No. This is true and I think I’m a good example that you can change careers. Often, when we are kids and don’t know what we want to do, we are influenced by our family. For me, this influence did indeed end up taking hold. This led me to study law. I did the entire course and even worked for a year as a legal adviser in an international insurance company, but I found out that wasn’t who I was. I believe that life and destiny end up placing us in the right place, at the right time, on the path we should follow. So this is where it all began.
How and when did you make that volte-face and start dedicating yourself exclusively to design?

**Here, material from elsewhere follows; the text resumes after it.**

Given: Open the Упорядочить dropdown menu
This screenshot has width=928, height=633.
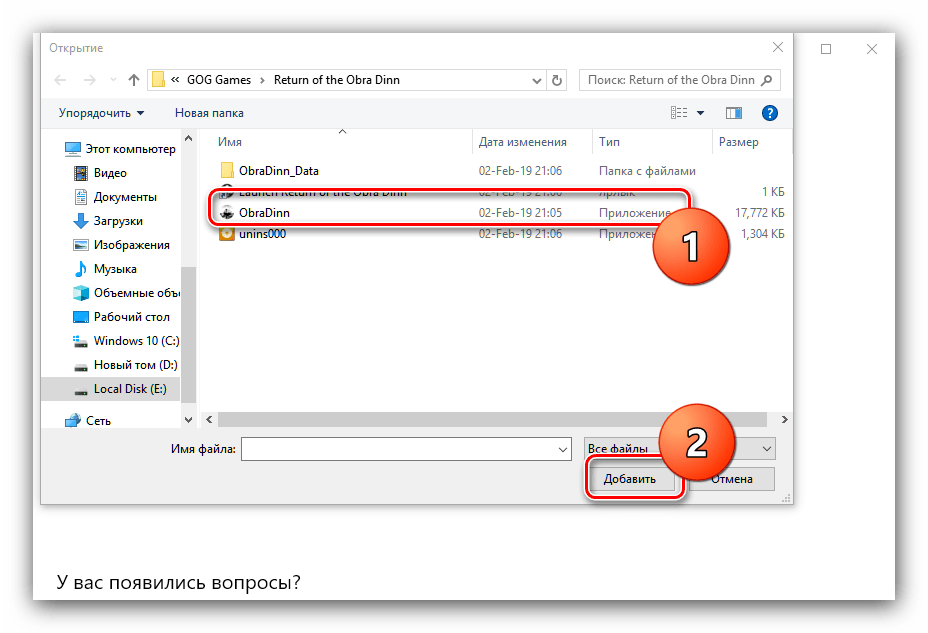Looking at the screenshot, I should click(101, 113).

Ground zero, first of all, was having people in the family who invested in property. We’re talking about the year 2000. I started to give some tips, colour palettes, tiles, coverings... At that time, I still didn’t call myself a designer, rather a decorator, because in the meantime I took a short course at the Escola Superior de Artes Decorativas [Decorative Arts College]. In 2004, a house I had worked on appeared on the front cover of Máxima Interiores, a very well-known magazine at the time, which gave me some visibility. From then on, things started to flow. Up until, in 2008 I decided to go to Milan to study. I was one of very few students, I might even have been the first, to enrol in a master’s course in interior design without a degree in architecture or design. I was accepted thanks to my portfolio. Between 2009 and 2010, I experienced a real ‘growth spurt’ and, from then on, I thought I was actually an interior designer.
Has the issue of sustainability been part of your way of working from the beginning, or did it gradually begin to gain importance in your work?
I think it always has been, because as I have always been a very creative person, I was thinking up a use for the things I found. Sometimes, when I was in the street playing with kids, I would look at those things and think "oh, this would be nice if it was... something”. That was the bug that, somehow, I could always feel in me and that, later, somehow, ended up leading to Primeira Casa da Rua, which is a blog that appeared in 2013, where recycling, reusing and recovering were, and are, the motto. So, from a very early age I was sensitive to that and to waste, which is something that gets me very confused.